Quelle est l’expression partagée par Donald Trump, Emmanuel Macron, Recep Tayyip Erdogan et Michel Onfray ?
À la surprise générale, Emmanuel Macron a repris à son compte le terme d’« État profond » en s’adressant en 2019, aux fonctionnaires du Quai d’Orsay : « Comme diraient certains théoriciens étrangers, nous avons, nous aussi, un État profond… ». Le concept est sulfureux car il est manié à l’envi par les complotistes de tout poil.
Le président de la République a clairement fait comprendre aux diplomates qu’il avait constaté qu’ils opposaient leurs propres dogmes à ses choix de politique étrangère.
Les rumeurs conspirationnistes les plus folles sont lancées aux USA par QAnon
L’ancien chef de la diplomatie française, Hubert Védrine, ne dément pas mais préfère en sourire, à travers une formule : « La grande force de l’État profond, c’est l’inertie, pas le complot ».
Des soutiens à Donald Trump et à QAnon (Photo by DAVID MCNEW / AFP)
Historiquement, « l’État profond » est un concept turc de « pouvoir invisible », incrusté dans la bureaucratie au temps du kémalisme. Un « État dans l’État » que Recep Tayyip Erdogan a dénoncé à plusieurs reprises.
L’usage du terme de « deep state » est ancien aux États-Unis mais il a fait un bond sous l’ère Trump.
Le président américain battu ce week-end était soutenu par les complotistes qui ont toujours imaginé que son action était entravée par ledit « deep state ». Les théories les plus folles ont fusé ces derniers mois, pulvérisées dans tout le pays par le phénomène internet « QAnon » (banni par Facebook le 6 octobre), qui lance des rumeurs conspirationnistes sous forme de message à clefs. Sans que Donald Trump ne s’en soit jamais démarqué formellement.
Selon QAnon, l’« État profond » organiserait, entre autres, un vaste trafic pédophile. Des dizaines de milliers d’américains y croient dur comme fer.
Quand Michel Onfray définit l'Etat profond comme l'"etablishment politico-médiatique"
Cet automne, la notoriété du terme d’État profond a bondi en France avec Michel Onfray, qui a consacré à cette « question » le second numéro de sa revue, baptisée Front Populaire.
Le philosophe anti-système en donne cette définition sur sa chaîne Youtube : « C’est un État dans l’État. Nous ne sommes pas complotistes, nous n’avons pas l’impression qu’il y a des gens qui tirent les ficelles mais le capital est devenu fou et il est organisé. Il n’y a pas de main invisible mais des gens qui utilisent aussi bien les banques, l’édition que la télévision, la publicité, le cinéma : toutes les productions intellectuelles contribuent à la formation d’une idéologie, qui, elle, fait la loi. C’est-à -dire veut le gouvernement universel et on n’est pas complotiste en disant cela. L’État profond, c’est un état qui économise les peuples et les abrutit. C’est un état populicide ».
Michel Onfray assume son virage « populiste » et ne limite pas la définition de son « État profond » à la bureaucratie.

LIGNES FOURNIES:

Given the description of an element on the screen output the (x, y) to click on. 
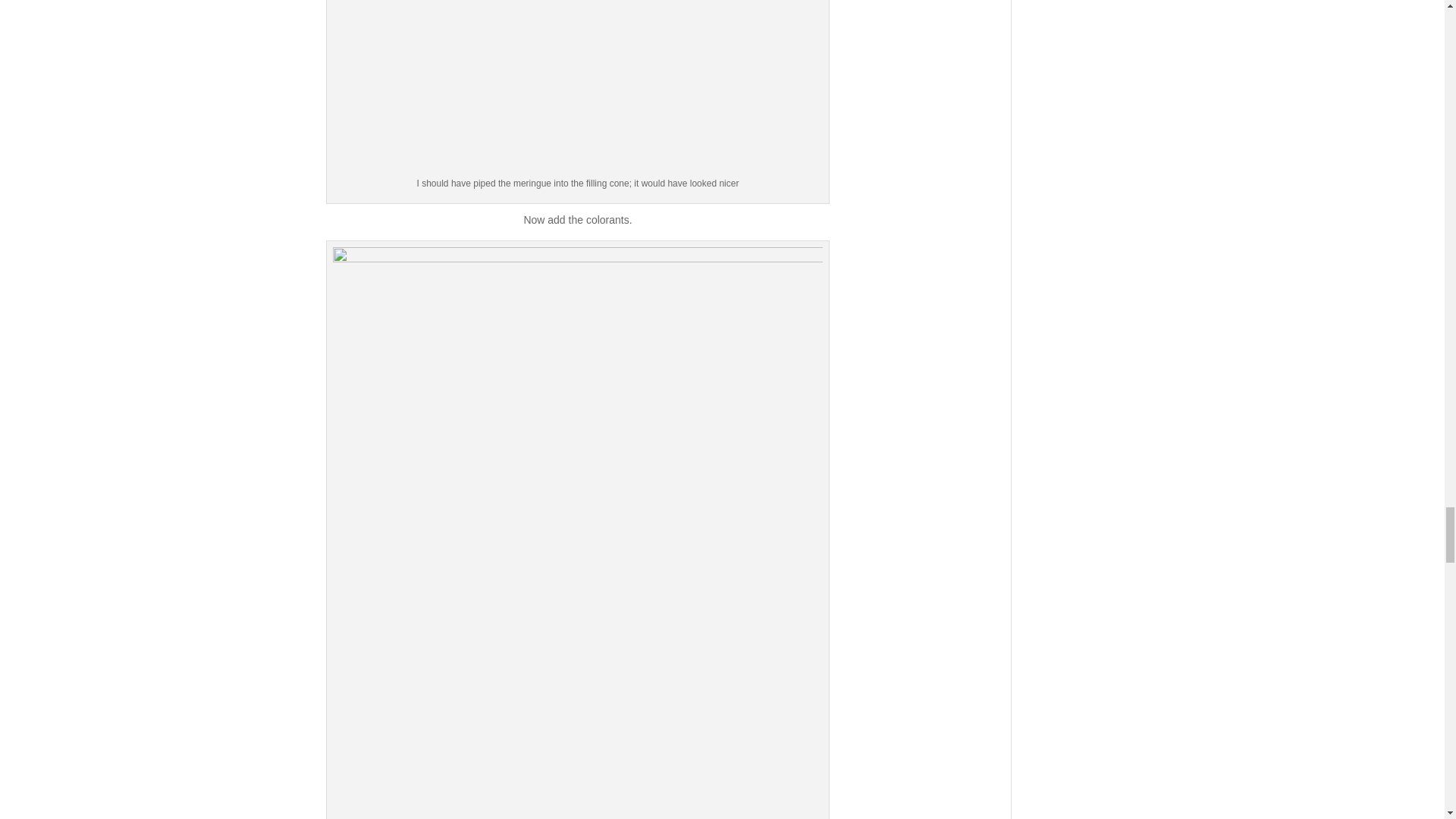
meringuefillingcone2202 (577, 87)
Given the description of an element on the screen output the (x, y) to click on. 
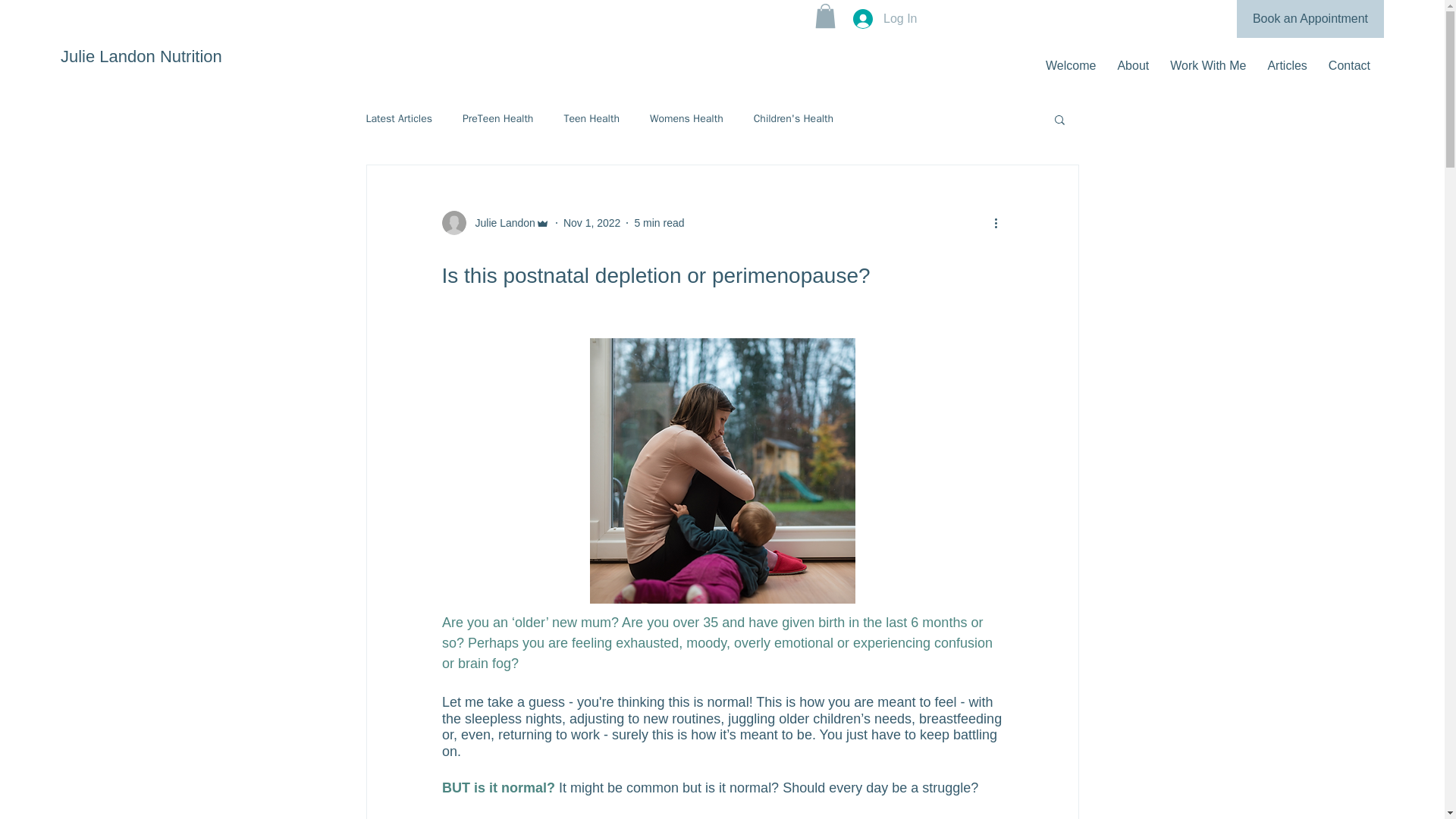
Nov 1, 2022 (592, 223)
Latest Articles (398, 119)
About (1132, 65)
Julie Landon (499, 222)
Julie Landon (494, 222)
Welcome (1070, 65)
Children's Health (793, 119)
Teen Health (591, 119)
Contact (1348, 65)
Log In (885, 18)
Given the description of an element on the screen output the (x, y) to click on. 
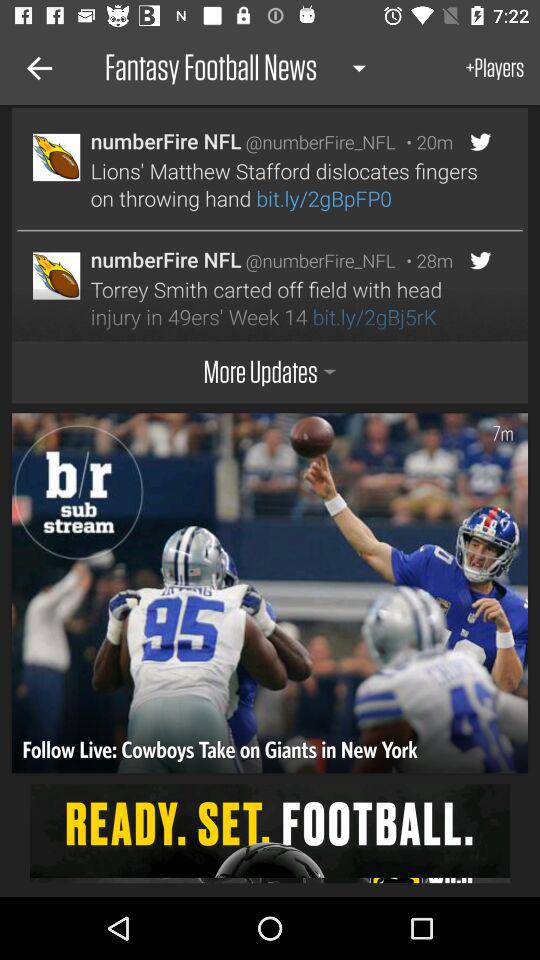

CONSIGNES:
**A)** D'après le texte sur l'État profond, à quelle date Facebook a-t-il banni QAnon ?
**B)** Extrayez du texte sur l'État profond le passage qui va de « Des soutiens à » à « à plusieurs reprises. ».
Vous n'aurez pas besoin des lignes.

RÉPONSES:
**A)** Le 6 octobre.

**B)**
Des soutiens à Donald Trump et à QAnon (Photo by DAVID MCNEW / AFP)
Historiquement, « l’État profond » est un concept turc de « pouvoir invisible », incrusté dans la bureaucratie au temps du kémalisme. Un « État dans l’État » que Recep Tayyip Erdogan a dénoncé à plusieurs reprises.